The basic concept of an integral is an infinite sum of infinitesimals. We have some figure. It can be a line (straight or curved), an area (with simple or complicated boundary, a volume (with any sort of boundary), or even higher dimensional analogs of a volume. We divide the figure into an infinite number of infinitesimals, with an infinetesimal value for each, and add up all the values to get the integral (the whole).

There are a few minor technical problems with this. There are no such things as infinitesimals, and we can't do infinite numbers of operations. So for rigor we divide our figure into a large number of small (but still finite) pieces with a small (but still finite) value for each and consider the limit of the sum as the number of pieces is allowed to grow without limit. But while this may be the formal definition, and the basis for numerical methods, the underlying concept is still the infinite sum of infinitesimals.
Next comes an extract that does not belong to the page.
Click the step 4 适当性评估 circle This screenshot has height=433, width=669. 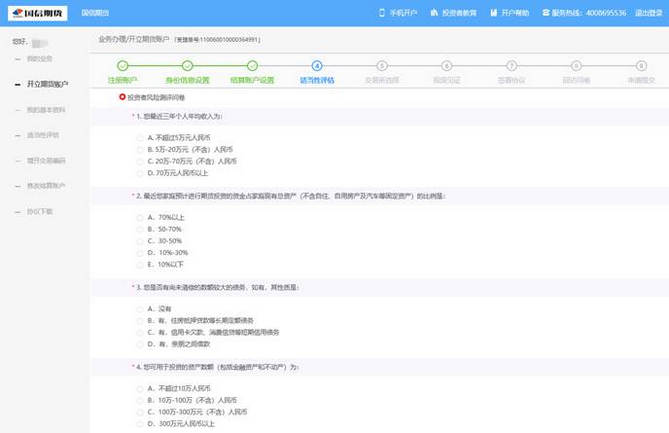click(317, 66)

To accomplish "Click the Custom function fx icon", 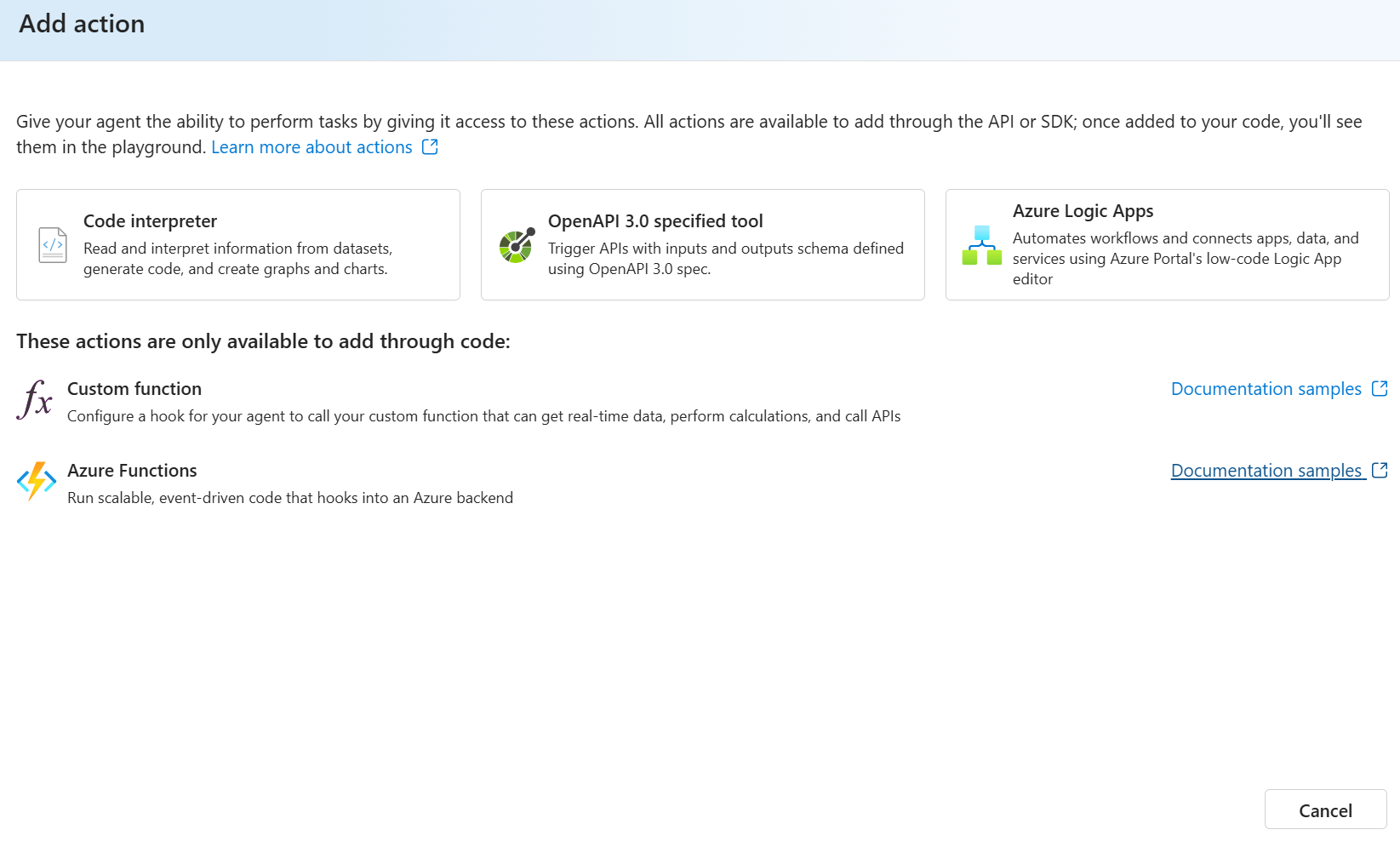I will tap(35, 400).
Note that with this concept of an integral there is no such thing as a double or triple integral. There are line integrals, area integrals, volume integrals, etc. And the integrals are the infinite sums of infinitesimal lengths, areas, or volumes. Problems generally lead to unique integrals, as specified here. The decomposition of a multidimensional integral into a series of one dimensional integrals is something that is done strictly for the purpose of doing the calculations. There are generally many different ways of decomposing an integral, and much of the practical consideration is finding the decomposition that makes the evaluations the simplest.
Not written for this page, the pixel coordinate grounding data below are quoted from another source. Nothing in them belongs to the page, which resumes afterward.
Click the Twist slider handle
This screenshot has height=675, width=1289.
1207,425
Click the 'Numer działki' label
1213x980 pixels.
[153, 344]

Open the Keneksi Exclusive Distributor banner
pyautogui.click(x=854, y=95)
The other direction comes from the differential calculus. There we define the derivative of a function, the linear approximation to a function (over some suitably small interval). A natural development from this is the anti-derivative, given a function find another function whose derivative is the original function.

The amazing part is that for the simple case, real functions of one variable, the two concepts become the same. The area under a curve is the sum of all the infinitesimal areas for each of the points and so is an integral. The fundamental theorem of the calculus states that this integral is equal to the difference of an antiderivative at the two end points. So for exact solutions we use antiderivatives, since these can often be calculated. And one can end up thinking of integrals as antiderivatives. But that is not what they are, and that concept does not extend well to higher dimensions (although there are some interesting analogues of the fundamental theorem in higher dimensions).

YOu need to get used to thinking of the integrals as sums. To get a double integral from an area integral we break down the summation into two steps. We divide the area into a infinite set of lines (which, with respect to area, are infinitesimals) and sum those lines. To calculate each line we sum the points (the infinitesimal lengths) on that line. In three dimensions we just extend that a bit. We divide the volume into a set of areas, then divide the areas into lines, and then the lines into points. Then each line is the integral (sum) of its points, each area is an integral of its lines, and the volume is the integral of its areas.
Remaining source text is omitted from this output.